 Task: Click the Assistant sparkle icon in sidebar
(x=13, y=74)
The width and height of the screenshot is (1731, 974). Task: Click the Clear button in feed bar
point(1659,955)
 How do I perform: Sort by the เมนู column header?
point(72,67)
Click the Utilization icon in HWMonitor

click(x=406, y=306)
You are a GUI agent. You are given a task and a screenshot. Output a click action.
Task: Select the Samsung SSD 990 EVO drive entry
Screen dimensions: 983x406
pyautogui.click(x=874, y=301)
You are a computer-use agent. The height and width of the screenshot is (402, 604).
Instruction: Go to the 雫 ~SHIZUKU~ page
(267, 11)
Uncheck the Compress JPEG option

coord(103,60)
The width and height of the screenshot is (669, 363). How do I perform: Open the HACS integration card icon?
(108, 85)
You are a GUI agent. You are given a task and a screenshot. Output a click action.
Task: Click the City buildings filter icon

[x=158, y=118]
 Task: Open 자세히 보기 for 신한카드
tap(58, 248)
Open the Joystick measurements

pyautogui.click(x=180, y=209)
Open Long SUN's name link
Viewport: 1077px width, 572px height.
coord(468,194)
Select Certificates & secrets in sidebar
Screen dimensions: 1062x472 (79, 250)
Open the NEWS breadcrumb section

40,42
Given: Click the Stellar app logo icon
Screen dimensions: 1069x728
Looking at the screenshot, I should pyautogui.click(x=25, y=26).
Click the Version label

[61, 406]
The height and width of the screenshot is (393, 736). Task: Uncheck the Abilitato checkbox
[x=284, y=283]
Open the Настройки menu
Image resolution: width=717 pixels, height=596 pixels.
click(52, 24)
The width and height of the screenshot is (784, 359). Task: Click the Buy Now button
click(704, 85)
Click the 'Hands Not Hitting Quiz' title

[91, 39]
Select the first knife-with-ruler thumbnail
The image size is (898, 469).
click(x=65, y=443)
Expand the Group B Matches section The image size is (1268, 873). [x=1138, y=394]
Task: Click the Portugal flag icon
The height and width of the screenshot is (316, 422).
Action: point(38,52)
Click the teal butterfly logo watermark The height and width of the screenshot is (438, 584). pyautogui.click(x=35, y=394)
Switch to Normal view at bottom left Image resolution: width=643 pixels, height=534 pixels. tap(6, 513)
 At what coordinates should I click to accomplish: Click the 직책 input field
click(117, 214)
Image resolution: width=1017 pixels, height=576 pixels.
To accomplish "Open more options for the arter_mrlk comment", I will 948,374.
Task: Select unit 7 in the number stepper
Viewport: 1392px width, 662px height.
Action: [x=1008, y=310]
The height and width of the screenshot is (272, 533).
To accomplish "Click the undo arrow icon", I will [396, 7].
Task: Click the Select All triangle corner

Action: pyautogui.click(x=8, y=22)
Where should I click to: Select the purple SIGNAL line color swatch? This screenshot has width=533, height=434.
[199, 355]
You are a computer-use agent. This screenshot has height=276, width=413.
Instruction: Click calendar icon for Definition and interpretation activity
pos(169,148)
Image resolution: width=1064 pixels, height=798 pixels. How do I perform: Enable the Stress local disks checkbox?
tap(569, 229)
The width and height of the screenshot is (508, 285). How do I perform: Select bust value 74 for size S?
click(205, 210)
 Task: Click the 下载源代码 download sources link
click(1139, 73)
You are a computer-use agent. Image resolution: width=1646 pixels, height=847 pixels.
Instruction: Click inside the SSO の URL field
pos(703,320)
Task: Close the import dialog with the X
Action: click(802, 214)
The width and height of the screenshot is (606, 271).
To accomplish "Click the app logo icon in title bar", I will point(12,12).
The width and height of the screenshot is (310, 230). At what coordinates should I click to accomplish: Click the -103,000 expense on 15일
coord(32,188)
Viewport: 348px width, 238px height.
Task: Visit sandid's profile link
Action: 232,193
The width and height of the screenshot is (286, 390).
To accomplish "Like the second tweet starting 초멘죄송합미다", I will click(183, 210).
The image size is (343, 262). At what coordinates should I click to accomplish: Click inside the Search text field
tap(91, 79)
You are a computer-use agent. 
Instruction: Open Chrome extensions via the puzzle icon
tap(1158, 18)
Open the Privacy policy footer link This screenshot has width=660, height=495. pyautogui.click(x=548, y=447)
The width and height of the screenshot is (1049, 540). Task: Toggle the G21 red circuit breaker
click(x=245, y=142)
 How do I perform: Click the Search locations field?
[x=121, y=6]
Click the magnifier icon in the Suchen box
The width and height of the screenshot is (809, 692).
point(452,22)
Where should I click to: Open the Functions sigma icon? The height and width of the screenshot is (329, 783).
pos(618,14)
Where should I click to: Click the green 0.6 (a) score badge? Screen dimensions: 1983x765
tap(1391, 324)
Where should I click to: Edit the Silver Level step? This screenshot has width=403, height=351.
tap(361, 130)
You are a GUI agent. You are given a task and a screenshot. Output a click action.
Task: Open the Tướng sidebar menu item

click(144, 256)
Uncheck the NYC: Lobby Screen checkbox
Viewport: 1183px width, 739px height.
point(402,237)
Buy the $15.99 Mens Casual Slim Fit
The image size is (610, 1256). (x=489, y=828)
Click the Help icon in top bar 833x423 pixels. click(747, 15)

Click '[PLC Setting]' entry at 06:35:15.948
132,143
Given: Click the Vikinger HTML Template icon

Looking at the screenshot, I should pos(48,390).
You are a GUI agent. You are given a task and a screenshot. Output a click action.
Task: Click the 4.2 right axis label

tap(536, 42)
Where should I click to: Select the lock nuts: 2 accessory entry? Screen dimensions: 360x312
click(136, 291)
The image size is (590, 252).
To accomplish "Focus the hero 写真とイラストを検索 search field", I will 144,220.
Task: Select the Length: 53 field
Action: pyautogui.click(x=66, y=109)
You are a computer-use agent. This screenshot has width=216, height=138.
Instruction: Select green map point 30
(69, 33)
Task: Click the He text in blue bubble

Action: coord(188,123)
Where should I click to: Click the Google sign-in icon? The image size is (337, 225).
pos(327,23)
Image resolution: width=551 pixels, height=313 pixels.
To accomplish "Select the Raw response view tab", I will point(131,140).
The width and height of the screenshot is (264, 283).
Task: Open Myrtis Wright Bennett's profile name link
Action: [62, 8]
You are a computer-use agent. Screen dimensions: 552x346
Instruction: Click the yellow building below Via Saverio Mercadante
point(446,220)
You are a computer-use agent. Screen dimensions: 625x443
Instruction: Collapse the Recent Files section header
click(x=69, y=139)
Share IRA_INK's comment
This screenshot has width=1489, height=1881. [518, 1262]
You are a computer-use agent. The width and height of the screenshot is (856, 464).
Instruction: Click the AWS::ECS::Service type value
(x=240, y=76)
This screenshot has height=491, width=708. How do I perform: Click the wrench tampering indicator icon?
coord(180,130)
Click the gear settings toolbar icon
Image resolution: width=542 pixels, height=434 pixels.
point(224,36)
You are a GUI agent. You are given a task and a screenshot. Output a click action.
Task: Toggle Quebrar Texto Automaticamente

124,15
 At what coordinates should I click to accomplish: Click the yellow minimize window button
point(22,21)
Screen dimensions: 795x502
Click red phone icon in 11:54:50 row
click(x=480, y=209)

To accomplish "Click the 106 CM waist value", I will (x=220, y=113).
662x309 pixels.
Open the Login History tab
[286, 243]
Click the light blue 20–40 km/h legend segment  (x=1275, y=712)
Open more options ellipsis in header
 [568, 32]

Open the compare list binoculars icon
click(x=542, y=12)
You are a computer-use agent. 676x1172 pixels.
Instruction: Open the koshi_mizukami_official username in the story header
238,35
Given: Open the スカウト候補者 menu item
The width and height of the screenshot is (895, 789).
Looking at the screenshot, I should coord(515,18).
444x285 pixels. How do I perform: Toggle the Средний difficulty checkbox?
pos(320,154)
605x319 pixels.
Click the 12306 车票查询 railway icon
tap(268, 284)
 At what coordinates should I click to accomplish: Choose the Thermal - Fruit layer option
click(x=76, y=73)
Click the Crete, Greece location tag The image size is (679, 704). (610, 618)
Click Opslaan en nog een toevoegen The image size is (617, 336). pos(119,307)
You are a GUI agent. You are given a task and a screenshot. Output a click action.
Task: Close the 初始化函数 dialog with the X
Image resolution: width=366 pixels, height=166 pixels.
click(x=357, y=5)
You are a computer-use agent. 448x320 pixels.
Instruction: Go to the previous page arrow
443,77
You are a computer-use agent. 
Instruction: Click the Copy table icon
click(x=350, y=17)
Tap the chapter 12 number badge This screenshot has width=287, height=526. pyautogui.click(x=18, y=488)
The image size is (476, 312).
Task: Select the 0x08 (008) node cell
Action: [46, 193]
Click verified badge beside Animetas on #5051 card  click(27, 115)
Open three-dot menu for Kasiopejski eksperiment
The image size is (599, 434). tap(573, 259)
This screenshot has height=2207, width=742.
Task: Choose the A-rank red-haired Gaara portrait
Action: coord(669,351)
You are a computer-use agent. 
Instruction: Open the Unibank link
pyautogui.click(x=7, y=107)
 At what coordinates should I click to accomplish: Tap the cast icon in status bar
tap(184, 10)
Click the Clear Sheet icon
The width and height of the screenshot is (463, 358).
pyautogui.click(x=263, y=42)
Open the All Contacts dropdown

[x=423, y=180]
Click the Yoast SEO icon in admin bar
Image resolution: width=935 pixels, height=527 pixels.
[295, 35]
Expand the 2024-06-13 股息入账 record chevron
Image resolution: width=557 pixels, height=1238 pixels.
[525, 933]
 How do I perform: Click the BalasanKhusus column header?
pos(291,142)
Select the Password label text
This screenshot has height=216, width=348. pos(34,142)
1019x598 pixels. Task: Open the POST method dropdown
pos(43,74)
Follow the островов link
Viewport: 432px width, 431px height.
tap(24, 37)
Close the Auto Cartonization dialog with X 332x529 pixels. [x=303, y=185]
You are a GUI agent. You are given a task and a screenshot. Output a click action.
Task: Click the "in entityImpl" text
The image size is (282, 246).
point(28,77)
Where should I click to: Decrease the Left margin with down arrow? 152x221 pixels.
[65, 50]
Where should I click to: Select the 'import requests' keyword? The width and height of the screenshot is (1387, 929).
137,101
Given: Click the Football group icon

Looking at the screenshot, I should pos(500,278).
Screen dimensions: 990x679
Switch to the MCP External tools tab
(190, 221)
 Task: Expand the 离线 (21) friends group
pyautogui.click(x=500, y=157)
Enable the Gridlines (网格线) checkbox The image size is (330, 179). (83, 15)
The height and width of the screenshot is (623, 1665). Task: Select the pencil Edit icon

> **What the task asks**: Restate word for word the lines from the one holding "Follow the островов link" to the end of the listing, both ends included, and nothing more.

> **Answer for this exercise**:
Follow the островов link
Viewport: 432px width, 431px height.
tap(24, 37)
Close the Auto Cartonization dialog with X 332x529 pixels. [x=303, y=185]
You are a GUI agent. You are given a task and a screenshot. Output a click action.
Task: Click the "in entityImpl" text
The image size is (282, 246).
point(28,77)
Where should I click to: Decrease the Left margin with down arrow? 152x221 pixels.
[65, 50]
Where should I click to: Select the 'import requests' keyword? The width and height of the screenshot is (1387, 929).
137,101
Given: Click the Football group icon

Looking at the screenshot, I should pos(500,278).
Screen dimensions: 990x679
Switch to the MCP External tools tab
(190, 221)
 Task: Expand the 离线 (21) friends group
pyautogui.click(x=500, y=157)
Enable the Gridlines (网格线) checkbox The image size is (330, 179). (83, 15)
The height and width of the screenshot is (623, 1665). Task: Select the pencil Edit icon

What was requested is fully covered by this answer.